Menulis itu bebas. Sebuah kalimat yang paling dekat dengan penulis
bernama Seno Gumira Ajidarma (kerap disebut SGA dalam tulisan-tulisan
pembacanya). Saya baru tahu bahwa menulis bisa begitu liar untuk sebuah objek :
senja. Sebagai mahasiswa-bukan-jurusan-sastra, saya tidak tahu harus
mengolongkan kumpulan cerpen ini dalam genre apa. Tapi saya rasa, ia lebih
merapat pada surealis daripada realis. Tapi ada juga, yang menyebutnya realisme-magis.
Ah, apasih, toh yang saya lakukan hanya membaca, menikmati kata-kata di
dalamnya dan berimajinasi sebebas-bebasnya. Sebab, yang ditulis Pak Seno ini,
sungguh tidak masuk akal. Bagaimana mungkin seseorang mengerat sebuah senja,
yang merupakan bagian dari semesta, untuk masuk ke dalam saku dan dikirim pada
perempuan yang dicintainya?
Dalam buku Sepotong senja untuk pacarku yang berisi 16 cerpen, ada
sekiranya 3 tokoh penting : Sukab, Alina dan Tukang pos. Si Sukab ini, namanya
sering dipakai oleh Pak Seno di tulisan-tulisannya. Sehingga, karakter Sukab tidak pernah konsisten.
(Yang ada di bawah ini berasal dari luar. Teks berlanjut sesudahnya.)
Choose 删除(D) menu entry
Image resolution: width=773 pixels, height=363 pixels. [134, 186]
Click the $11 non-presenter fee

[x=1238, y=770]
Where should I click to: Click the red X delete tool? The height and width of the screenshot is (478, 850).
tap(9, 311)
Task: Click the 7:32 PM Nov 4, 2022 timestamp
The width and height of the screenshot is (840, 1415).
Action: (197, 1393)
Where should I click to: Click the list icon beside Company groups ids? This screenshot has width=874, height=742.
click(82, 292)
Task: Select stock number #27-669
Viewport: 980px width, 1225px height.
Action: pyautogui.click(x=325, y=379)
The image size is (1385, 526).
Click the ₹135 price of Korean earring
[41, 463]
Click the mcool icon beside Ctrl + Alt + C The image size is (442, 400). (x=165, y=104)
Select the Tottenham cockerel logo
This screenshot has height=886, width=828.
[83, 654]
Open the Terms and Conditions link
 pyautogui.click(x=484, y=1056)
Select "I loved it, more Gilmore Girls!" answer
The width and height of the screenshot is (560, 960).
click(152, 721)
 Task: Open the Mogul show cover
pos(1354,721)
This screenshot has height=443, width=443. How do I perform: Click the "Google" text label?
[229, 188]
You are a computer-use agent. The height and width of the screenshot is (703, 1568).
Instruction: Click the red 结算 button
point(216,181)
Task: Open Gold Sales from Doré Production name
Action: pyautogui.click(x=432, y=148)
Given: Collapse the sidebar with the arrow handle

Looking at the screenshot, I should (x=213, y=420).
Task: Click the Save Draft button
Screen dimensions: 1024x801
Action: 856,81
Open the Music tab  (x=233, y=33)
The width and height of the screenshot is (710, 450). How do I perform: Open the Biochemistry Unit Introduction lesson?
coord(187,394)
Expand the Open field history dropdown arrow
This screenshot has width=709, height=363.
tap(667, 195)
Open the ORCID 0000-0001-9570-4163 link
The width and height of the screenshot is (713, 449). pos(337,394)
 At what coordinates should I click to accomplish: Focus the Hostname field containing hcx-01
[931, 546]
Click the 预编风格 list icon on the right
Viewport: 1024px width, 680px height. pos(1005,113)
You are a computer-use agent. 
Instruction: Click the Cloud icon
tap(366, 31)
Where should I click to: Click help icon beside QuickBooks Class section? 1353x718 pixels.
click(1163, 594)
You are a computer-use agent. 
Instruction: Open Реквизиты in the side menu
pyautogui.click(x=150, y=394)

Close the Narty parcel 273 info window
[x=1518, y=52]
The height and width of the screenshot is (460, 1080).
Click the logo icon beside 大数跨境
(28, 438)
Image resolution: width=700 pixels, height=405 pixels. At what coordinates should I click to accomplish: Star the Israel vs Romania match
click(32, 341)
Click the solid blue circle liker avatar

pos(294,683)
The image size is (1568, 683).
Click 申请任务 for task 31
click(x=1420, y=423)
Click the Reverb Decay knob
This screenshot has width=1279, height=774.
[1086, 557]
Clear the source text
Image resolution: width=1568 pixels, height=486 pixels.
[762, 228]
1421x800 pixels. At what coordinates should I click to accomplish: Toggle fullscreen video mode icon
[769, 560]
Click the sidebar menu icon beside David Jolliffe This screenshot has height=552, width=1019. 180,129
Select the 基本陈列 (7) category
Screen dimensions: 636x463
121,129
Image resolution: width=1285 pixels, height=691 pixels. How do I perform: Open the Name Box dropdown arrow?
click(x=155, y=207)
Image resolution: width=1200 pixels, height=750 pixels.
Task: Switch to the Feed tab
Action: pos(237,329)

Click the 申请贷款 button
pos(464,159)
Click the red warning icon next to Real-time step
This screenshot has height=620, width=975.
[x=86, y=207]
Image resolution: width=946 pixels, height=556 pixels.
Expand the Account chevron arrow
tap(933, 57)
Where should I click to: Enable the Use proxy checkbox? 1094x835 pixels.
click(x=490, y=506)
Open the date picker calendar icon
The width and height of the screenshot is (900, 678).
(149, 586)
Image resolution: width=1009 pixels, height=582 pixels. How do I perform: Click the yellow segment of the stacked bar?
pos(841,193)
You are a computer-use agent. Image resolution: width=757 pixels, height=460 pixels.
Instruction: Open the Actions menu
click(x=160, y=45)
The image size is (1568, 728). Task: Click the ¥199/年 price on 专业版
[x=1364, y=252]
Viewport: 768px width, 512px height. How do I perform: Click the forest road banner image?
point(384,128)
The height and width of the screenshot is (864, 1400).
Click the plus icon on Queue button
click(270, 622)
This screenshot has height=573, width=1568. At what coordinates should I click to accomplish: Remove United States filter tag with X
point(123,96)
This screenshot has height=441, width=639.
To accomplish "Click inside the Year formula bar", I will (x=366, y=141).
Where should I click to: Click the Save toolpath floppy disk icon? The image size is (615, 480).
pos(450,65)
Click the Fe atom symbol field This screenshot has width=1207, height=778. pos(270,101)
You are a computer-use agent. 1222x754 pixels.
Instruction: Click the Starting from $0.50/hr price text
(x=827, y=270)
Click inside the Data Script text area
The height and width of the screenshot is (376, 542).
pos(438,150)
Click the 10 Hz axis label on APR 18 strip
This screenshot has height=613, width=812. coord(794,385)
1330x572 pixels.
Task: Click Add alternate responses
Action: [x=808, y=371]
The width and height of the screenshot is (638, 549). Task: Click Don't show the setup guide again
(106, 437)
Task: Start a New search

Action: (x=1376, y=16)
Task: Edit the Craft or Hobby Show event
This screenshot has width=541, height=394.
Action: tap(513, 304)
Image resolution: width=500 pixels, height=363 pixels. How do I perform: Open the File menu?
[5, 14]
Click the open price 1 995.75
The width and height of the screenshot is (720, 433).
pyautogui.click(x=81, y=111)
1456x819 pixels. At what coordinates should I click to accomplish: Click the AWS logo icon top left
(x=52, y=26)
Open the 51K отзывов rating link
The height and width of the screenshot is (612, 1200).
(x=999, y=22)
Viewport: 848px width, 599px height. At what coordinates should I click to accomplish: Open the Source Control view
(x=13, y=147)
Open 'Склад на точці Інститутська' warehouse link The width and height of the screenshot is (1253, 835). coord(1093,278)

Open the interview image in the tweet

Ia bisa menjadi
remaja belasan tahun, pemuda tajir atau sekedar tokoh numpang lewat. Yang paling
menarik, tentunya, Trilogi Alina. Di sinilah pendekatan sureal sungguh terasa. Waktu
membacanya, akhirnya saya masa bodoh dengan kenyataan dan melepas akal sehat. Untuk sampai ke titik tersebut, saya sudah
membayangkan bagaimana senja yang digambarkan oleh Pak Seno dengan detail mulai
dari langit keemasan, debur ombak, kepak burung dan matahari setengah terbenam.
Sampai akhirnya, Sukab memotongnya pada empat sisi dan memasukkannya ke amplop
untuk di kirim kepada Alina.
Surat itu baru sampai 10 tahun kemudian. Sebab, Tukang pos yang jahil
tidak hanya mengintip, namun masuk ke dalamnya dan tinggal di sana selama 10
tahun. Coba jelaskan : bagaimana mungkin seseorang masuk ke dalam amplop, yang
berisi senja, lengkap dengan daratan pasir dan langit jingganya, lalu keluar 10
tahun kemudian tanpa pernah menua. Rasanya, adegan seperti itu hanya ada di
film-film Hollywood saja. Saya jadi penasaran, berapa lapis kehidupan ini ada?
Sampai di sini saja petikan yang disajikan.